Les autorités des deux cantons regrettent l'affaiblissement de la couverture de l'actualité en Suisse romande et la perte de nombreux emplois, des inquiétudes que partage la Conférence des gouvernements de Suisse occidentale. «Tamedia gère la presse comme un bien de consommation ordinaire», a lancé la présidente du gouvernement genevois, Nathalie Fontanet, sur la RTS.

Au Grand Conseil genevois, deux résolutions émanant de la gauche et du Centre ont été adoptées, demandant au Conseil d’État d’intervenir auprès de Tamedia pour le maintien des emplois et pour des mesures d’accompagnement appropriées, évoquant même l’idée d’une cession de la Tribune de Genève à un repreneur. Les exécutifs des villes de Lausanne, Genève et Bussigny ont également manifesté leur indignation dans un communiqué commun, ajoutant qu’ils peinent à croire au «mantra de l’entreprise essayant de faire croire, coupe après coupe, pouvoir faire mieux avec moins».


«Une journée noire pour la presse suisse»

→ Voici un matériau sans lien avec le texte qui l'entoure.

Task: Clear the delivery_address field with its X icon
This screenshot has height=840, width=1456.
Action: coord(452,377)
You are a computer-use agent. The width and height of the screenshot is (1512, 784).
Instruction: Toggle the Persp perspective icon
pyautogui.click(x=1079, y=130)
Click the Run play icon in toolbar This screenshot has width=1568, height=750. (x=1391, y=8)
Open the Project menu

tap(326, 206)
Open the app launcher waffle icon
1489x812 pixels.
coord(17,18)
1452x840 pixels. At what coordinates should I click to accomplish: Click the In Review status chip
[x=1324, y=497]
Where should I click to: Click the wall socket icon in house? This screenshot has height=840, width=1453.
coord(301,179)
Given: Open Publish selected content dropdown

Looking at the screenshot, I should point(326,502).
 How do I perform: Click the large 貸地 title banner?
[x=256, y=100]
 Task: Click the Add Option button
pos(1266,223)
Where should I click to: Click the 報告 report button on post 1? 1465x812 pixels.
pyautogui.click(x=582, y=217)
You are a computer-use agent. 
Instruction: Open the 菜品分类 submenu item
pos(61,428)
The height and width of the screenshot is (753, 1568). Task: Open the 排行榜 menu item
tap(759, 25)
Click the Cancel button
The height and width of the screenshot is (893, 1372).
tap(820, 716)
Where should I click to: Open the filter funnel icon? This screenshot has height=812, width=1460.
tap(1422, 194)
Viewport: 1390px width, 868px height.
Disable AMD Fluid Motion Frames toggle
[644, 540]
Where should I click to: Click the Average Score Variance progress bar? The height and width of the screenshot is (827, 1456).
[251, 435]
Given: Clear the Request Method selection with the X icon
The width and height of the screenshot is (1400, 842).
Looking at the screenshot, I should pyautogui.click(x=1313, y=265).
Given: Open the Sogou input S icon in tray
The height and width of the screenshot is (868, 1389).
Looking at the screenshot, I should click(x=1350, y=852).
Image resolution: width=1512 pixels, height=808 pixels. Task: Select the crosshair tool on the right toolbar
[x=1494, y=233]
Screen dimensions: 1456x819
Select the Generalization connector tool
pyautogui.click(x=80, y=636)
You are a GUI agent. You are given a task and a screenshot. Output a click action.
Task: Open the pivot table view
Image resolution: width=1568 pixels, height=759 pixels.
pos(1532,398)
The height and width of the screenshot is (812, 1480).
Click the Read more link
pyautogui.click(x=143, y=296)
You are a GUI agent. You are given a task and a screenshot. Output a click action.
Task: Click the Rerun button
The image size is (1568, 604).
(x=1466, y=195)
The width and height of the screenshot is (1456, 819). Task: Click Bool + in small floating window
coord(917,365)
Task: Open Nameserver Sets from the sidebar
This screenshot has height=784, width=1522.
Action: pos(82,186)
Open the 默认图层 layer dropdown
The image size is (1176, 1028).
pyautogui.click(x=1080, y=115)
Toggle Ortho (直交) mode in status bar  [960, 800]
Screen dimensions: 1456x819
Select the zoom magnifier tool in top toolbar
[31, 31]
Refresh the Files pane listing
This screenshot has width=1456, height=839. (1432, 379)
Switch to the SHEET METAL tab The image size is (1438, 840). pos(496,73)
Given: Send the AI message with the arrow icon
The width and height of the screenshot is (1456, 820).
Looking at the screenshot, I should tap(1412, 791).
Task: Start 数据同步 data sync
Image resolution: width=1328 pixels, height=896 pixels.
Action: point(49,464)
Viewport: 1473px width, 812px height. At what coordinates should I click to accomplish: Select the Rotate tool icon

Dans les rédactions, cette annonce est vécue comme un coup de massue. «C’est une journée noire pour la presse suisse, et romande en particulier», lâche Erwan Le Bec, président de la Société des collaborateurs de 24 Heures. «Il n’y a aucune sensibilité de la part de la CEO de Tamedia, l’Allemande Jessica Peppel-Schulz, pour ce qui fait l’ADN des journaux suisses. Pour elle, ce ne sont que des marques. Nous sommes traités avec un mépris et un dédain total. Nous allons nous battre de toutes nos forces contre cette restructuration. Pour faire face aux difficultés économiques que connaissent les médias, il faudrait revenir à une information de proximité et de qualité, sourcée, vérifiée. Mais on fait tout le contraire.»

Pour Rocco Zaccheo, président de la Société des rédacteurs et du personnel de la Tribune de Genève, cette annonce est un «acte de mort clinique». «La stratégie est claire: pour Tamedia, il y a un journal de trop en Suisse romande, la Julie. Mais les lecteurs de la Tribune de Genève ne voudront jamais s’abonner au site de 24 Heures, où l’actualité genevoise sera réduite à un onglet. C’est d’autant plus incompréhensible que nous avons une forte croissance digitale et davantage d’abonnés numériques que le site de 24 Heures.» 

«On biffe Genève de la carte», s’offusque une collaboratrice genevoise. «Tamedia est allé recruter une coupeuse de tête en Allemagne, qui s’est semble-t-il fait une spécialité de restructurer des entreprises. Du coup, les centres de décision sont de plus en plus éloignés et déconnectés de la réalité et des particularités de la presse romande.»